A week where I didn’t have to force what is usually my very natural resiliency, that has been feeling depleted as of late, because I have learned it is distressing for friends to see the person they turn to for comfort in discomfort. And since I seen to feel things so deeply, a protective part of myself takes over and simply lets words fall out of the cracks in my heart onto paper so nobody else has to bear these feelings with me.

A week where it was okay to be a more subdued, quieter, albeit still colorful, version of my usually very enthusiastic excitable self.

A week of not worrying about money, how much things cost, checking my bank account to track what I spend, and feeling the burden that often comes from being a single woman who provides for herself and is determined to make it. Dammit.

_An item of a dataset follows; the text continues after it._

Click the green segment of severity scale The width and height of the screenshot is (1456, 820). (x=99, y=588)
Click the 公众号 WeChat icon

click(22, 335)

A week of bring treated so extraordinarily well. Lovely sights, good food, four Broadway shows, and all sorts of tiny moments of goodness that I imagine will grow in appreciation after this trip, because the best things in life are usually too much to take in in a single moment and continue to grow in riches and meaning afterwards, as we realize how very special something truly was in our human hindsight.

What funny lessons life teaches that we usually do not fully appreciate what we had until it is gone.

It’s almost 1am and we are being kicked off of our red steps in Time Square as we watch the nearby deli for which we had a post midnight snack stop planned turn off it’s lights. I guess at some point this city needs to sleep and that the lights do go off on Broadway, if only for a brief moment.

It occurs to me in those last minutes of sitting that at once point this city represented the pinnacle of arriving to myself. It’s a great city where many great and talented people live. If you can make it there you can make it anywhere, right? My life used to seem small in comparison to such grand living.

I thoughtfully consider how much my life has changed since I thought in comparisons and that I no longer really believe in arrivals. For even those who appear to have arrived are really still on a journey. And if you are tuned into that journey, than it doesn’t matter where you are. You trust Life has you exactly where you need to be and will bring you to where you need to go. It’s not forced. It just is.

I calmly pull up my Facebook where I am usually known for posting thoughtful and inspirational phrases of hope, love, and life. They usually rise up effortlessly from me as they are life lessons I am in the process of living myself. But I have been on sabbatical all week other than the required “I’m having fun in New York” pictures. No words of hope, no inspiration, no healing balm as I usually would. I just haven’t had it, for I have felt a bit like a lost abandoned child wandering through this big city with only the quiet presence of Dad to guide her and the words that come tumbling out in her writing to offer sense and solace in her vulnerable, aching heart.

What words of guidance do I possibly have right now?

I stare at these bright lights all around and consider the fact that it really isn’t about where you are, it’s about what you do with where you are. And I’m not quite sure where I’m at right now with all this change, but I do know what I want to do with it.

I take the time to write 5 words on my status update that I can feel the truth of thrumming deep within.

“Love where you are planted.”

Illumination indeed.

Then Dad and I take one last look at the bright flashing lights and stroll off to find a late night pizza joint still open to appease our cravings and simply enjoy one another’s solid presence. One last night of togetherness before we return to our separate lives. One last night where I just let him be there, for me.

I know not what life in Anchorage has for me as I dive back into the fray and begin the work of reknitting an unraveling heart. But I know I’ve got a lot of love in my pockets and that I shall contine walking this path of love because as much as you want to throw up barriers in your heart sometimes, they feel unnatural and closed. You know there is no thrum to be found there. And Life feels empty without that thrum.

And so my lights go out on Broadway as I head for home. Heart wide open. No shields. Just me. To simply go and Love where I am planted.